### [PROBLEM STATEMENT]
Read through the listing below and copy each line in which the word "agent" occurs.

### [DATA UNDER STUDY]
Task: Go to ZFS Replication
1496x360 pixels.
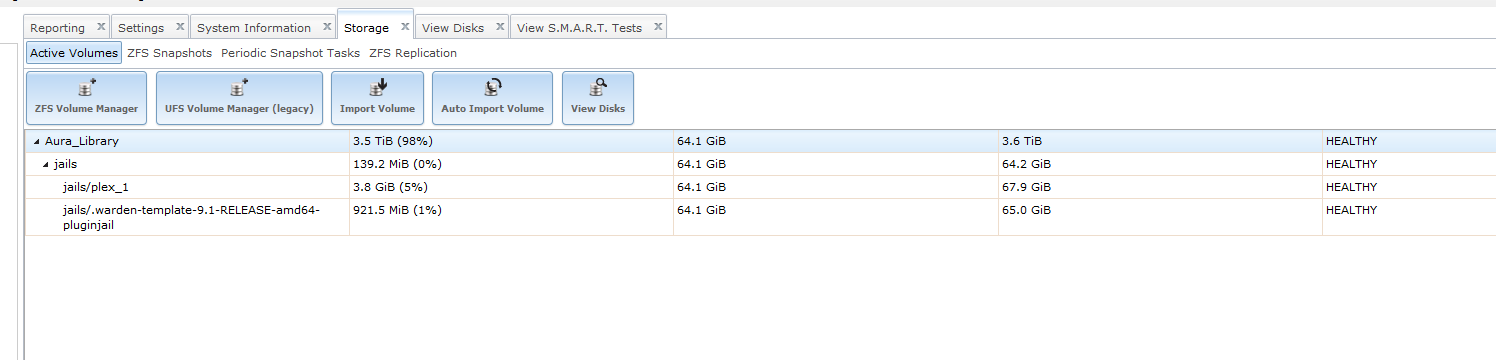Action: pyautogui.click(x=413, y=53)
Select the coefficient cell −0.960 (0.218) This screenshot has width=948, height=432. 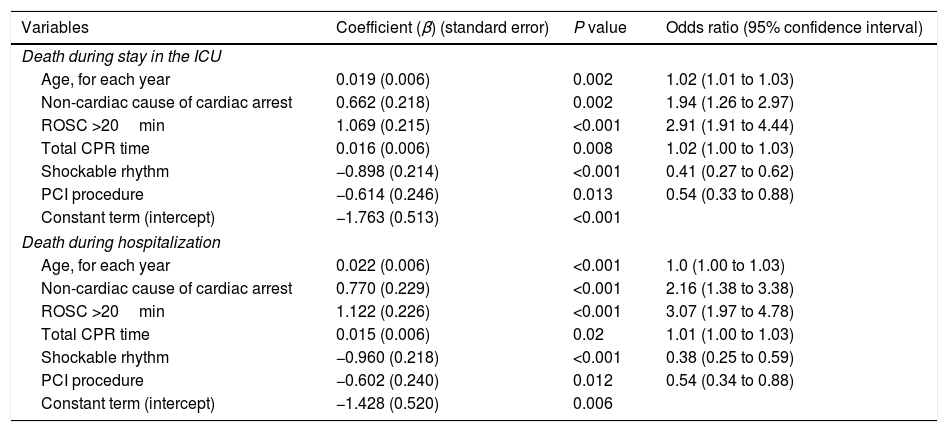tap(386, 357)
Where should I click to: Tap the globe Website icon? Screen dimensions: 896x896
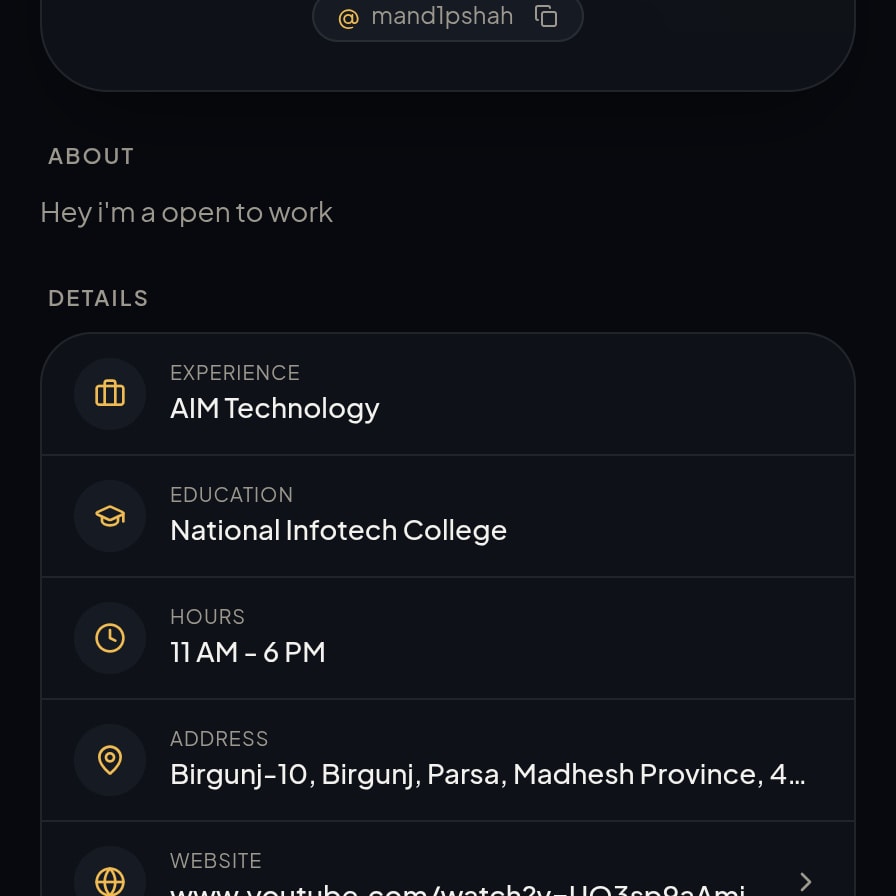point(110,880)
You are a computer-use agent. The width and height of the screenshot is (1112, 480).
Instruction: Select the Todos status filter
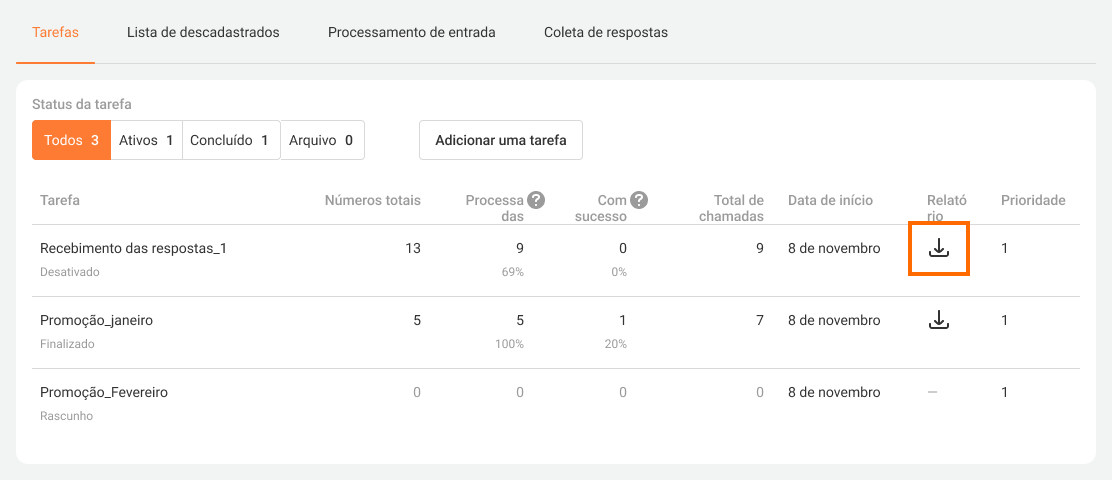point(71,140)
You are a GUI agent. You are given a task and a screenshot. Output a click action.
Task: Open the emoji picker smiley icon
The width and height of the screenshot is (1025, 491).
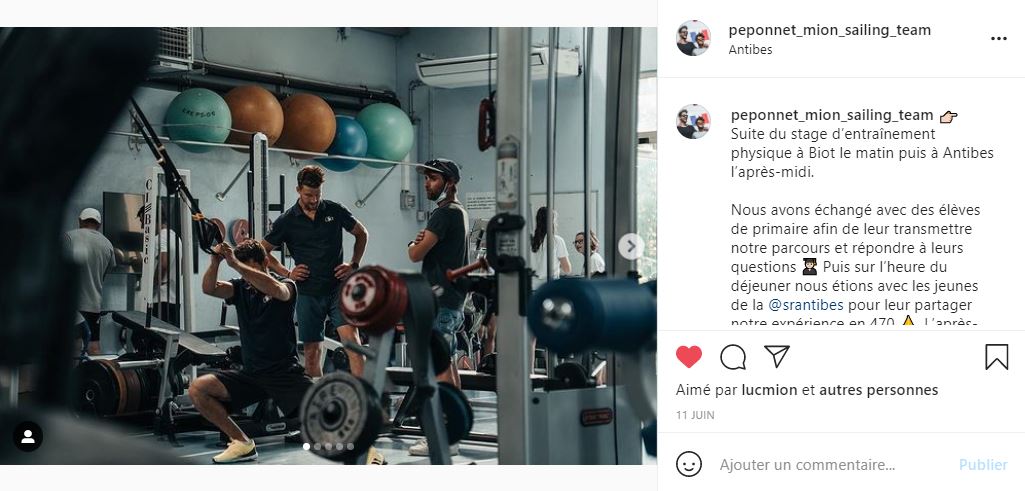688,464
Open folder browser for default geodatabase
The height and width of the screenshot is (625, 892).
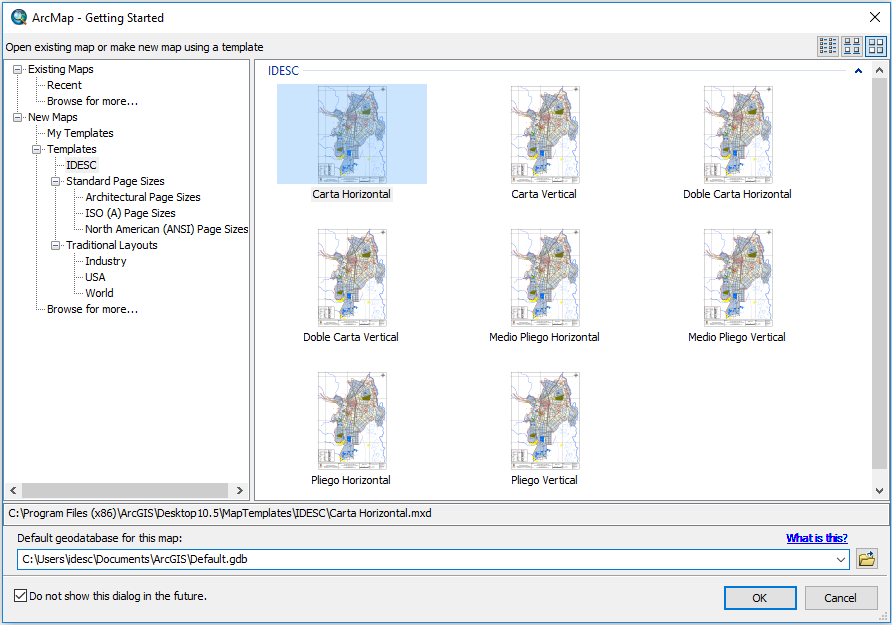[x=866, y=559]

### [SOLUTION BELOW]
You are a computer-use agent. The width and height of the screenshot is (1112, 480).
You are a GUI agent. You are given a task and a screenshot. Output a click action.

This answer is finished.